Про газеты, про революционный долг ничего поручить не успела, а может, не подумала уже. Приняв в руки смерть жены, Степан Лукич долго потом размышлял про Варвару: думала она про дело жизни, какому служили они, или же в последний миг простила судьбе, что не позволила та вставить ей святое заклинание о неизбежности победы пролетариата над вечным поработителем – мировым империализмом.
Свою неистраченную любовь Степан Званцев опрокинул на дочь Алевтину, когда, наконец, разобравшись с внешним и основной частью внутреннего врага и схоронив Ильича, через восемь лет на девятый добрался до спасительного хутора, уберегшего дочь от смертельного контакта с родной мамой. Все последующее воспитание строилось в основном на принципах отдания долгов героической Варваре: строгость, вера в победу коммунизма над остальным несогласным с таким постулатом человечеством, соблюдение революционной нравственности и ежедневный труд во благо социализма.

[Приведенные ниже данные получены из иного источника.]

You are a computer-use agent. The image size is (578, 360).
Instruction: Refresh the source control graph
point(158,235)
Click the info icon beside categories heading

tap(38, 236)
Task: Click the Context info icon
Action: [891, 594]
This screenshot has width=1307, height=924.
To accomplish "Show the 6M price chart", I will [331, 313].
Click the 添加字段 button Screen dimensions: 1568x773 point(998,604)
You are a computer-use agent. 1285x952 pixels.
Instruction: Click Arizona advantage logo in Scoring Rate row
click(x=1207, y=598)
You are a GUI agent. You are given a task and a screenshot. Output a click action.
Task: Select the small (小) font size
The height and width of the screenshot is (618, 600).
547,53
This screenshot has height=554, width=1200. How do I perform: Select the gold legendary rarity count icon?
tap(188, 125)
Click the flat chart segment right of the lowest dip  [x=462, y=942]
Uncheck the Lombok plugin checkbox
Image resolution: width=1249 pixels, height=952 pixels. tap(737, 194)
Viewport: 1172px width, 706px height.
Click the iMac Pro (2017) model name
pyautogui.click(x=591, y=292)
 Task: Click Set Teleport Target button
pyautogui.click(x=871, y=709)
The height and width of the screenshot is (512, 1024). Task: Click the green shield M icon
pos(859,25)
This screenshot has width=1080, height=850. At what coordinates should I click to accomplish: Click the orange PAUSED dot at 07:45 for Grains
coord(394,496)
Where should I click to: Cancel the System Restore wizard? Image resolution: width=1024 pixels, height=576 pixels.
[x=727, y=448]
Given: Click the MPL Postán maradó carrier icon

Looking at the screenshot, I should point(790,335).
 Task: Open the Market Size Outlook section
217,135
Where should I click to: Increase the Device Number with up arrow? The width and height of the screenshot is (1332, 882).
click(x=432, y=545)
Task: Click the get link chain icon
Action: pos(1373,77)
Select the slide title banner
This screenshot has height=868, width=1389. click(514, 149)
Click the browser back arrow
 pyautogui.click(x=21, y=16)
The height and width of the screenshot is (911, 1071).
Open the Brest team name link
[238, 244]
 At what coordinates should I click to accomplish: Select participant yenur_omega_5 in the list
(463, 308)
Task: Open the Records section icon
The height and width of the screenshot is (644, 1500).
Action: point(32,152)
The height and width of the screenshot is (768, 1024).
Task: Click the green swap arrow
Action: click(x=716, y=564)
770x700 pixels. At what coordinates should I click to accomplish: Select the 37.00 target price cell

К моменту получения первого красного аттестата Алевтина подошла, вполне соответствуя раннему отцову приговору – послушной, трудолюбивой и недообразованной. Это если по внешним показателям. Что же касалось прочего, то в сдержанной снаружи, но окончательно озверевшей изнутри Альке бурлила ярая волна от неуемной отцовой заботы, от непрекращающегося родителева идиотизма, понятного даже ей, девчонке с хутора, посаженной под круглосуточный прицел расплющенной отцовской мушки. Ясно, о чем мечтала почти вызревшая для поступка Алевтина. Муж – вот где лежало спасение от ненавистного подчинения безвозвратно окаменевшему отцу. Собственная законная семья – вот оно, спасение от неволи. Случай меж тем подвернулся, словно по заказу и случай – лучше не бывает.
Встреча дочери московского секретаря с моложавым военным произошла в кабинете Званцева, куда Глеб прибыл по служебной надобности, а дочь оказалась по случайности. Не заметить Алевтину Глеб не мог, как не мог и не высказать подходящих для такой редкой удачи вежливых слов. Он и высказал, пока вез ее по просьбе Степана Лукича на Тишинку, к месту проживания Званцевых. Высказал, между делом, похожие слова и самому Степану Лукичу, но уже при другом случае, тщательно выбрав такой момент позже, выверив и отсортировав слова прежние. А потом пошло время, которое сам он и назначил.